What the task asks
Repeat the entries below, swapping each occurrence of "notification bell" for "alerts bell" and leaving every other character unchanged.

Supplied data
** Start **
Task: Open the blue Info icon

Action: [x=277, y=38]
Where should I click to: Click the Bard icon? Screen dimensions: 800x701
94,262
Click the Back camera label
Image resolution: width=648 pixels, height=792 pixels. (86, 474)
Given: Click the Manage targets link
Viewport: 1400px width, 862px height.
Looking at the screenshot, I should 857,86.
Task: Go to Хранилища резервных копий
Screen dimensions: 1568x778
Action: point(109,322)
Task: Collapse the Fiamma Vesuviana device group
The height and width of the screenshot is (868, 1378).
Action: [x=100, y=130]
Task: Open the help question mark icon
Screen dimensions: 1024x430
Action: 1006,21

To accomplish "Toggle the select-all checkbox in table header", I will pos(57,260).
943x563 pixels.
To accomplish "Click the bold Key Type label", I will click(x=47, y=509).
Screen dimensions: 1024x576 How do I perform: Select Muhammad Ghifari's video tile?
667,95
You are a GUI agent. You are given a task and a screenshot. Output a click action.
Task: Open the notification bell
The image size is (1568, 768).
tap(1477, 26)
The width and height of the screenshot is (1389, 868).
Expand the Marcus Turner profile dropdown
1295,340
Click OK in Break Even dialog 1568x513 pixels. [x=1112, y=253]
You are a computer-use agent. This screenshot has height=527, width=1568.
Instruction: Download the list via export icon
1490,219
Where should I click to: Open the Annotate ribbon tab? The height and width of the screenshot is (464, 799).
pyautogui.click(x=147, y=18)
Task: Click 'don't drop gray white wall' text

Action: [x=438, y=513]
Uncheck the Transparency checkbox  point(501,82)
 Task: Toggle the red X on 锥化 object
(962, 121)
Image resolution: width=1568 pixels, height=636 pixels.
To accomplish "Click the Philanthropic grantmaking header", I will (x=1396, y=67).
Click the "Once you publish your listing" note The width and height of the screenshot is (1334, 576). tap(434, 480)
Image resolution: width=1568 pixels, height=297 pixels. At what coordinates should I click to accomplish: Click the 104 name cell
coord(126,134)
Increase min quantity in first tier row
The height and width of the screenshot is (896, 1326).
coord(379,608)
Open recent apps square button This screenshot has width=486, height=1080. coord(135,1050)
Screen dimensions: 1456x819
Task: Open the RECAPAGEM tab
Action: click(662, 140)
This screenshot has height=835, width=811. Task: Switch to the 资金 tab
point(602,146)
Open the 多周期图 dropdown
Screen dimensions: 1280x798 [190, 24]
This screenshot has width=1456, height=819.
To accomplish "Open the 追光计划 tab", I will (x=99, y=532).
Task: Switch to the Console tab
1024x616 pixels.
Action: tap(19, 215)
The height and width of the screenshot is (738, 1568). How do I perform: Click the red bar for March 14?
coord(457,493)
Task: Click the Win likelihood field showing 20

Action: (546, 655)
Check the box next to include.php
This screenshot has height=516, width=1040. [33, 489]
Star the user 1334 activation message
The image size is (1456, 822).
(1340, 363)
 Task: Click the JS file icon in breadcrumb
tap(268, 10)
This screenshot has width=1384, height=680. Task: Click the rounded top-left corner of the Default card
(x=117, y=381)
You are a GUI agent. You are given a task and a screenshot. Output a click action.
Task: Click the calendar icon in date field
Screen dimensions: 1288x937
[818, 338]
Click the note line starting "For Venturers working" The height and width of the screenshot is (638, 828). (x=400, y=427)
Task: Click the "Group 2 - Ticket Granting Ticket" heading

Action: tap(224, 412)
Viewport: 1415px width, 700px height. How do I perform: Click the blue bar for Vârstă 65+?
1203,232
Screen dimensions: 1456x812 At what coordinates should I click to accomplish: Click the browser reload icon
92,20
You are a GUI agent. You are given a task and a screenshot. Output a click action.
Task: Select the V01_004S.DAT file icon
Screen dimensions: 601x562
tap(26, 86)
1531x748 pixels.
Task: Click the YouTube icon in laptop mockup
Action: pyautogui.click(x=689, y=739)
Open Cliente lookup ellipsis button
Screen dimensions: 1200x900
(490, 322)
** End **
Answer to this problem
Task: Open the blue Info icon

Action: [x=277, y=38]
Where should I click to: Click the Bard icon? Screen dimensions: 800x701
94,262
Click the Back camera label
Image resolution: width=648 pixels, height=792 pixels. (86, 474)
Given: Click the Manage targets link
Viewport: 1400px width, 862px height.
Looking at the screenshot, I should 857,86.
Task: Go to Хранилища резервных копий
Screen dimensions: 1568x778
Action: point(109,322)
Task: Collapse the Fiamma Vesuviana device group
The height and width of the screenshot is (868, 1378).
Action: [x=100, y=130]
Task: Open the help question mark icon
Screen dimensions: 1024x430
Action: 1006,21

To accomplish "Toggle the select-all checkbox in table header", I will pos(57,260).
943x563 pixels.
To accomplish "Click the bold Key Type label", I will click(x=47, y=509).
Screen dimensions: 1024x576 How do I perform: Select Muhammad Ghifari's video tile?
667,95
You are a GUI agent. You are given a task and a screenshot. Output a click action.
Task: Open the alerts bell
The image size is (1568, 768).
tap(1477, 26)
The width and height of the screenshot is (1389, 868).
Expand the Marcus Turner profile dropdown
1295,340
Click OK in Break Even dialog 1568x513 pixels. [x=1112, y=253]
You are a computer-use agent. This screenshot has height=527, width=1568.
Instruction: Download the list via export icon
1490,219
Where should I click to: Open the Annotate ribbon tab? The height and width of the screenshot is (464, 799).
pyautogui.click(x=147, y=18)
Task: Click 'don't drop gray white wall' text

Action: [x=438, y=513]
Uncheck the Transparency checkbox  point(501,82)
 Task: Toggle the red X on 锥化 object
(962, 121)
Image resolution: width=1568 pixels, height=636 pixels.
To accomplish "Click the Philanthropic grantmaking header", I will (x=1396, y=67).
Click the "Once you publish your listing" note The width and height of the screenshot is (1334, 576). tap(434, 480)
Image resolution: width=1568 pixels, height=297 pixels. At what coordinates should I click to accomplish: Click the 104 name cell
coord(126,134)
Increase min quantity in first tier row
The height and width of the screenshot is (896, 1326).
coord(379,608)
Open recent apps square button This screenshot has width=486, height=1080. coord(135,1050)
Screen dimensions: 1456x819
Task: Open the RECAPAGEM tab
Action: click(662, 140)
This screenshot has height=835, width=811. Task: Switch to the 资金 tab
point(602,146)
Open the 多周期图 dropdown
Screen dimensions: 1280x798 [190, 24]
This screenshot has width=1456, height=819.
To accomplish "Open the 追光计划 tab", I will (x=99, y=532).
Task: Switch to the Console tab
1024x616 pixels.
Action: tap(19, 215)
The height and width of the screenshot is (738, 1568). How do I perform: Click the red bar for March 14?
coord(457,493)
Task: Click the Win likelihood field showing 20

Action: (546, 655)
Check the box next to include.php
This screenshot has height=516, width=1040. [33, 489]
Star the user 1334 activation message
The image size is (1456, 822).
(1340, 363)
 Task: Click the JS file icon in breadcrumb
tap(268, 10)
This screenshot has width=1384, height=680. Task: Click the rounded top-left corner of the Default card
(x=117, y=381)
You are a GUI agent. You are given a task and a screenshot. Output a click action.
Task: Click the calendar icon in date field
Screen dimensions: 1288x937
[818, 338]
Click the note line starting "For Venturers working" The height and width of the screenshot is (638, 828). (x=400, y=427)
Task: Click the "Group 2 - Ticket Granting Ticket" heading

Action: tap(224, 412)
Viewport: 1415px width, 700px height. How do I perform: Click the blue bar for Vârstă 65+?
1203,232
Screen dimensions: 1456x812 At what coordinates should I click to accomplish: Click the browser reload icon
92,20
You are a GUI agent. You are given a task and a screenshot. Output a click action.
Task: Select the V01_004S.DAT file icon
Screen dimensions: 601x562
tap(26, 86)
1531x748 pixels.
Task: Click the YouTube icon in laptop mockup
Action: pyautogui.click(x=689, y=739)
Open Cliente lookup ellipsis button
Screen dimensions: 1200x900
(490, 322)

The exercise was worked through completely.